───── Extracted entries ─────

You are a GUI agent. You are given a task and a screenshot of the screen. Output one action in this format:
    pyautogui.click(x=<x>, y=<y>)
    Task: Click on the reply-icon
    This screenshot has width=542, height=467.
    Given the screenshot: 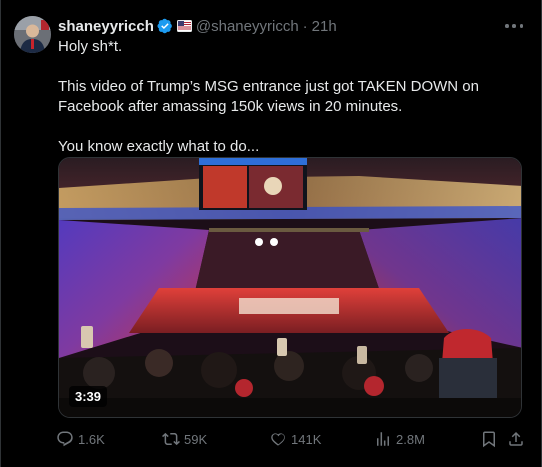 What is the action you would take?
    pyautogui.click(x=65, y=439)
    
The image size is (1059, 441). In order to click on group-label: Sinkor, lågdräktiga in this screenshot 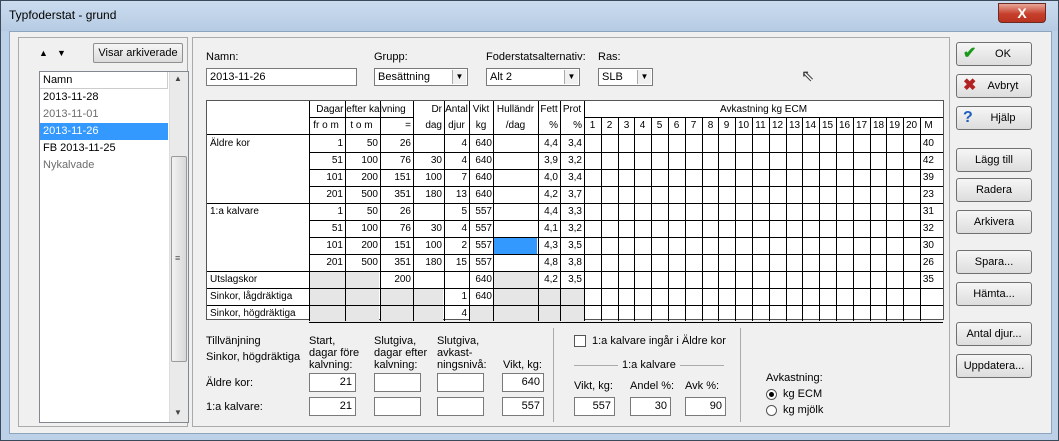, I will do `click(252, 296)`.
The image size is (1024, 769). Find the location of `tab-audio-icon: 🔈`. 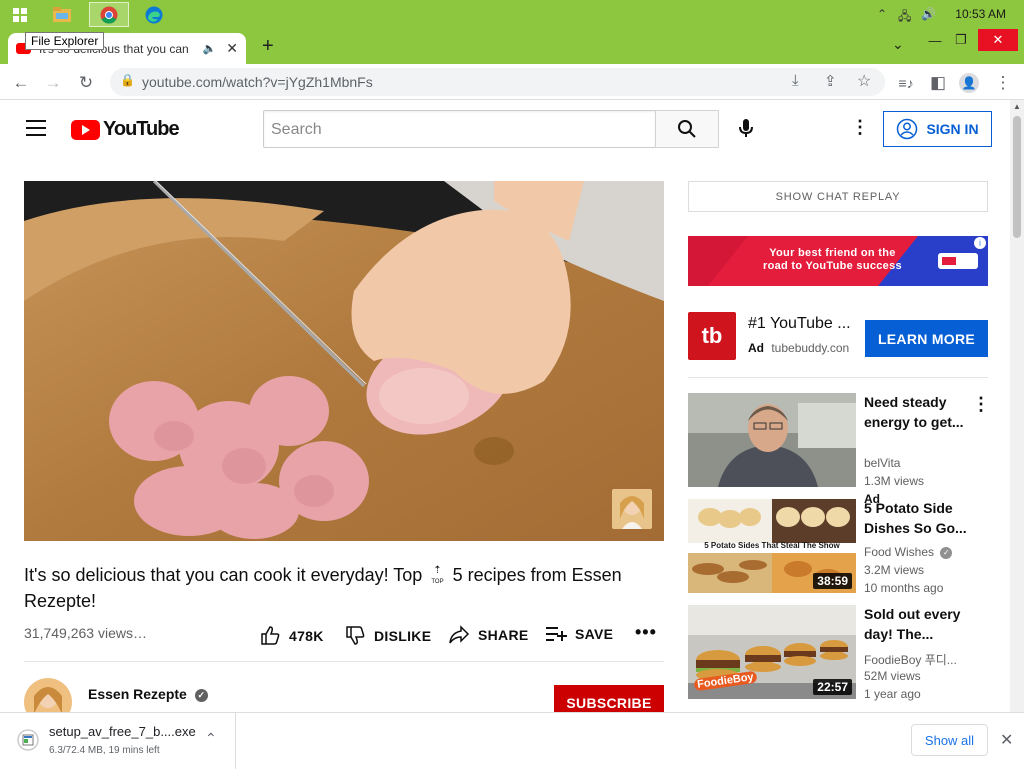

tab-audio-icon: 🔈 is located at coordinates (210, 48).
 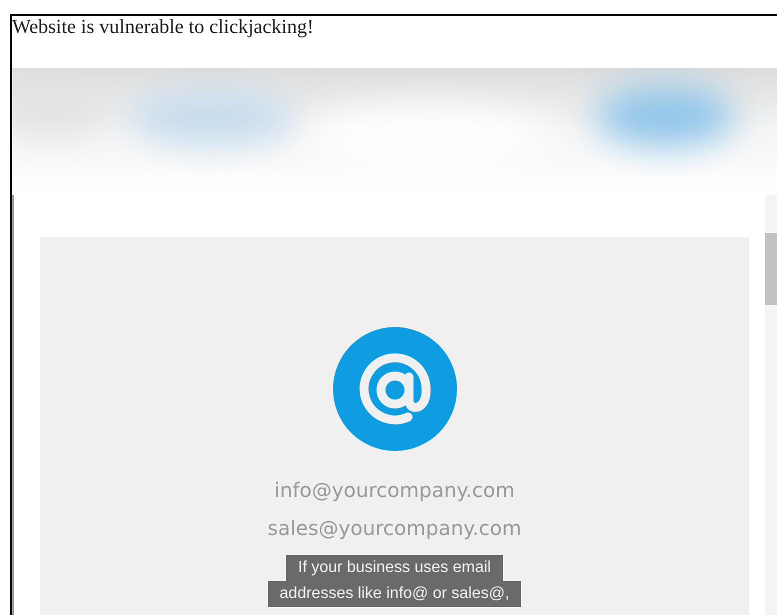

─────

*Work task:* Return, word for word, every line from the one containing "The image size is (1024, 769)." through the end of the items, leaving out the pictures.

*Solution:*
The image size is (1024, 769). Find the location of `tab-audio-icon: 🔈`. 

tab-audio-icon: 🔈 is located at coordinates (210, 48).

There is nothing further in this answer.